[[ DATA FOR THE TASK open ]]

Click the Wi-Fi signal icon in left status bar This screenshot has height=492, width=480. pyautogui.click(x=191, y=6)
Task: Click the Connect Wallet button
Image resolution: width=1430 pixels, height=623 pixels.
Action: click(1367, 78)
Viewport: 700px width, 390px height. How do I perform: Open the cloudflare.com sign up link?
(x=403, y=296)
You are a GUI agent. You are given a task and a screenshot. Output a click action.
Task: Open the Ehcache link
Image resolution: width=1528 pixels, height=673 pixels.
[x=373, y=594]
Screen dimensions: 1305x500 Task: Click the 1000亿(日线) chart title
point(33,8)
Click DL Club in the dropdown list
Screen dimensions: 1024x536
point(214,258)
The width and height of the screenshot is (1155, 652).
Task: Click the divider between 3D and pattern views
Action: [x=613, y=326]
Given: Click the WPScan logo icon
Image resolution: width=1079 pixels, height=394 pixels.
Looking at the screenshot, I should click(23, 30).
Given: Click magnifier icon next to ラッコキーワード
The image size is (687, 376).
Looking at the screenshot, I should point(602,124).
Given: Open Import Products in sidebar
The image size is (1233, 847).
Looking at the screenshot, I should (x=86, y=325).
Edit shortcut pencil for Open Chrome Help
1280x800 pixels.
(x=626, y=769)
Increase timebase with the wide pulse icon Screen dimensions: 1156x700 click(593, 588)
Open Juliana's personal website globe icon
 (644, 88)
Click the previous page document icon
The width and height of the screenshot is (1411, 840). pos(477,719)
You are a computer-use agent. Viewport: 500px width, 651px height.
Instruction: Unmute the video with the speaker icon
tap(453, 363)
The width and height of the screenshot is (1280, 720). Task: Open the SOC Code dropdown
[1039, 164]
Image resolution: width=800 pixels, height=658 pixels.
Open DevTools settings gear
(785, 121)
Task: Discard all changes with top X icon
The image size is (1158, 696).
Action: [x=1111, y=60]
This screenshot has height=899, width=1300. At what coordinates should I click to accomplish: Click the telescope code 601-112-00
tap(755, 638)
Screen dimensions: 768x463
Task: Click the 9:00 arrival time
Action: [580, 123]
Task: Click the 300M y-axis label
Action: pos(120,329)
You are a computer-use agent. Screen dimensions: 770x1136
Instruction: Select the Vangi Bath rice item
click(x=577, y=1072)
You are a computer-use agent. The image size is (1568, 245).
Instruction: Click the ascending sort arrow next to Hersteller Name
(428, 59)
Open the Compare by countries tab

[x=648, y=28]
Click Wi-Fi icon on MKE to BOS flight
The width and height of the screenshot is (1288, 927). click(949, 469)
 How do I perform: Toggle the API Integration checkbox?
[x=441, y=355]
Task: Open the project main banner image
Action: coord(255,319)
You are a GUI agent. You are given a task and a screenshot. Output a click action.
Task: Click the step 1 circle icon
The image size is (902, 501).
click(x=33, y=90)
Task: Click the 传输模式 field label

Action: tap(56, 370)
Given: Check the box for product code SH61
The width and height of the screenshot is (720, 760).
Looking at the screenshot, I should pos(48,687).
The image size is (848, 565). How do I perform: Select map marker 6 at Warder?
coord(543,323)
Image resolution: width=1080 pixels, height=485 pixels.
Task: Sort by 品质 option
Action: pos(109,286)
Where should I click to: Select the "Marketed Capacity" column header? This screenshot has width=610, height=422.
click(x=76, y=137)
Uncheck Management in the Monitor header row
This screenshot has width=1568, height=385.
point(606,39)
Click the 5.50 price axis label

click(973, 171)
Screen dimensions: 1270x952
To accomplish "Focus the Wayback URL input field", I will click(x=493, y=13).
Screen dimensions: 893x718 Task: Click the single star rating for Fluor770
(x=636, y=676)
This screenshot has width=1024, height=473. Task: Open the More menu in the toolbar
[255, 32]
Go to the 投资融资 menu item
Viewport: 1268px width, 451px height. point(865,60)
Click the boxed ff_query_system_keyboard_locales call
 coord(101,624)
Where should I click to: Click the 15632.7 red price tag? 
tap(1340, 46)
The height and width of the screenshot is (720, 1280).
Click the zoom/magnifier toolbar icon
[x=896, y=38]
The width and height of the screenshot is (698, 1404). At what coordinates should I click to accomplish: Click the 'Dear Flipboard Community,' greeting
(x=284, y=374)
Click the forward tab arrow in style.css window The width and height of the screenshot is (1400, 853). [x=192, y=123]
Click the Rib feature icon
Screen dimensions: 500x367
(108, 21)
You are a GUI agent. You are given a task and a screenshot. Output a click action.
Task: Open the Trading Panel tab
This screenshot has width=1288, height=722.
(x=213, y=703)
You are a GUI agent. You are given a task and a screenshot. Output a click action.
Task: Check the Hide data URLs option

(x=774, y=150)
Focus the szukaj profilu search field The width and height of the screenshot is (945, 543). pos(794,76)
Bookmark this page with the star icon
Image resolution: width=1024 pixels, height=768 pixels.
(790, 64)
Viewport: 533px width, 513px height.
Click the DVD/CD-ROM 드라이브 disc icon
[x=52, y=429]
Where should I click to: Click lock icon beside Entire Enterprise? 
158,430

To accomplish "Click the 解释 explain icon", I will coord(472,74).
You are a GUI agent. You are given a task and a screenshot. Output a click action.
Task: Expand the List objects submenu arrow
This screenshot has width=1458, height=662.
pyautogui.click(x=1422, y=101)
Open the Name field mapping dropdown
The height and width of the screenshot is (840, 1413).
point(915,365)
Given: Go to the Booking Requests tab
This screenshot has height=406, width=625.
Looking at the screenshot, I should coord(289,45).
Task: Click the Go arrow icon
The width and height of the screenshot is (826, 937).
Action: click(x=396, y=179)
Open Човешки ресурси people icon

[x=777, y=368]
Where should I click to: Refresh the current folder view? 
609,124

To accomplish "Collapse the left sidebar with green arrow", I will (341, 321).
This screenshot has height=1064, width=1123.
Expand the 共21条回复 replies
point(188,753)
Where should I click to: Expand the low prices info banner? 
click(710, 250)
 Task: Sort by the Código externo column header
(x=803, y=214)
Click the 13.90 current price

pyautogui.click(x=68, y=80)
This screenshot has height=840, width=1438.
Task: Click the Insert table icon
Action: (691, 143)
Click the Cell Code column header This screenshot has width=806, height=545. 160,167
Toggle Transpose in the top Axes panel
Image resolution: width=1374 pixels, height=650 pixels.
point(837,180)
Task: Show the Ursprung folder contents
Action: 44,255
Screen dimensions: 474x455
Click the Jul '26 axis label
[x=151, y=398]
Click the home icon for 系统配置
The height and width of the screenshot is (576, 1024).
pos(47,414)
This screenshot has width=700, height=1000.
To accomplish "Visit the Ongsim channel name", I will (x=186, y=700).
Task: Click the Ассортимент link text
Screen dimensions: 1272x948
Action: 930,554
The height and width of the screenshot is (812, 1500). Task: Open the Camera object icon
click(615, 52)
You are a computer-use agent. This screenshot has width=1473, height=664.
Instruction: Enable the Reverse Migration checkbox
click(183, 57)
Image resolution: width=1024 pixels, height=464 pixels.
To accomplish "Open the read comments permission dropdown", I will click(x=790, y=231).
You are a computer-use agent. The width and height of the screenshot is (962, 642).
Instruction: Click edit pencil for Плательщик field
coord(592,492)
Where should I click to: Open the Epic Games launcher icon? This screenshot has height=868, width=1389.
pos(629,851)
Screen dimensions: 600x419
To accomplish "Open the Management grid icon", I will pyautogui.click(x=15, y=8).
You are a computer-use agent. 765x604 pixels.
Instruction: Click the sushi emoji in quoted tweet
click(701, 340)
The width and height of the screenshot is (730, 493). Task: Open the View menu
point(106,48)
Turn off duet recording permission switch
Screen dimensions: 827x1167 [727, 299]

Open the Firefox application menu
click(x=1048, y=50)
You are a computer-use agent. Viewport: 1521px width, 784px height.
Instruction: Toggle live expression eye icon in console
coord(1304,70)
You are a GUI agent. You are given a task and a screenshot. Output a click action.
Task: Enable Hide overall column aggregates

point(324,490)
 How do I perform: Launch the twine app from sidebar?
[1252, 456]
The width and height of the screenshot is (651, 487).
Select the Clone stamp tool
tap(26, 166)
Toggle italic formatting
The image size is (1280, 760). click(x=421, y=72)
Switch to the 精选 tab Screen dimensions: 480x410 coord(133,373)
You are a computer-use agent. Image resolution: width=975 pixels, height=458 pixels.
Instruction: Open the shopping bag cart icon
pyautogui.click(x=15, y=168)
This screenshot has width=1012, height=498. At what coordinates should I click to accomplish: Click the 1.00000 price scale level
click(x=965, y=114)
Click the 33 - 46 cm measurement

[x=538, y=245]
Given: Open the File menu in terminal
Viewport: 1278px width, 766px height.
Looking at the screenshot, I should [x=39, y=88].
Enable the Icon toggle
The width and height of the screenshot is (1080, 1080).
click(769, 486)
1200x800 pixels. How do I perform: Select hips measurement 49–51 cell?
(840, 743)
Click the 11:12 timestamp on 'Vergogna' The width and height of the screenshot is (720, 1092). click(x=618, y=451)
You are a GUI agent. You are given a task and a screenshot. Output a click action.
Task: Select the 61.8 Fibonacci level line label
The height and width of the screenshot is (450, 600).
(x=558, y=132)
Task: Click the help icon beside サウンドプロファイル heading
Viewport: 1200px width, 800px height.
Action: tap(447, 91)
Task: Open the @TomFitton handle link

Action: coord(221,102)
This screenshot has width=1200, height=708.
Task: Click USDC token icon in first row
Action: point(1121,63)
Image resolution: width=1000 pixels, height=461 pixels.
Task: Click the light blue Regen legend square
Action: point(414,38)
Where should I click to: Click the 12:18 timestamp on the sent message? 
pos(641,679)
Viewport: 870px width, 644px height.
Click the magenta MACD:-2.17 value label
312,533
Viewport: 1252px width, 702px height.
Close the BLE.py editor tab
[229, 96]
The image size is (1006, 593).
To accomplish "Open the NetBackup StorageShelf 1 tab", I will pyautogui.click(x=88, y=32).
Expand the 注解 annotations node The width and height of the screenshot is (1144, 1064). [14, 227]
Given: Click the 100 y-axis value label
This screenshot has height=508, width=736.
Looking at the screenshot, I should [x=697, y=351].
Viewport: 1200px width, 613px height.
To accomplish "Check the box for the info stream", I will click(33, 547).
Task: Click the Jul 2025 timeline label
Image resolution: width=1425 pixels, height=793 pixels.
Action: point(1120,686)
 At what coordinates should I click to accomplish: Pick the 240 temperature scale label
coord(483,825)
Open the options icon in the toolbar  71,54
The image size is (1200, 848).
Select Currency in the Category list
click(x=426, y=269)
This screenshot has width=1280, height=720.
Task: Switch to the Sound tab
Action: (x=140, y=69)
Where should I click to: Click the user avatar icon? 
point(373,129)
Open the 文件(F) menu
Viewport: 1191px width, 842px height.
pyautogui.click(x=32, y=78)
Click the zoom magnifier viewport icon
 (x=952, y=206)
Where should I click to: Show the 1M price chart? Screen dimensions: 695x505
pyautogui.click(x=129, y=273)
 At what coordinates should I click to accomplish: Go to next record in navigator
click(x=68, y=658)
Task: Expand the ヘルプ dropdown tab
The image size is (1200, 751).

[[ DATA FOR THE TASK closed ]]

**PROBLEM DETAILS:**
Every line of the entries that includes "Focus" must be copied into the answer.

**OUTPUT FOR THIS TASK:**
To accomplish "Focus the Wayback URL input field", I will click(x=493, y=13).
Focus the szukaj profilu search field The width and height of the screenshot is (945, 543). pos(794,76)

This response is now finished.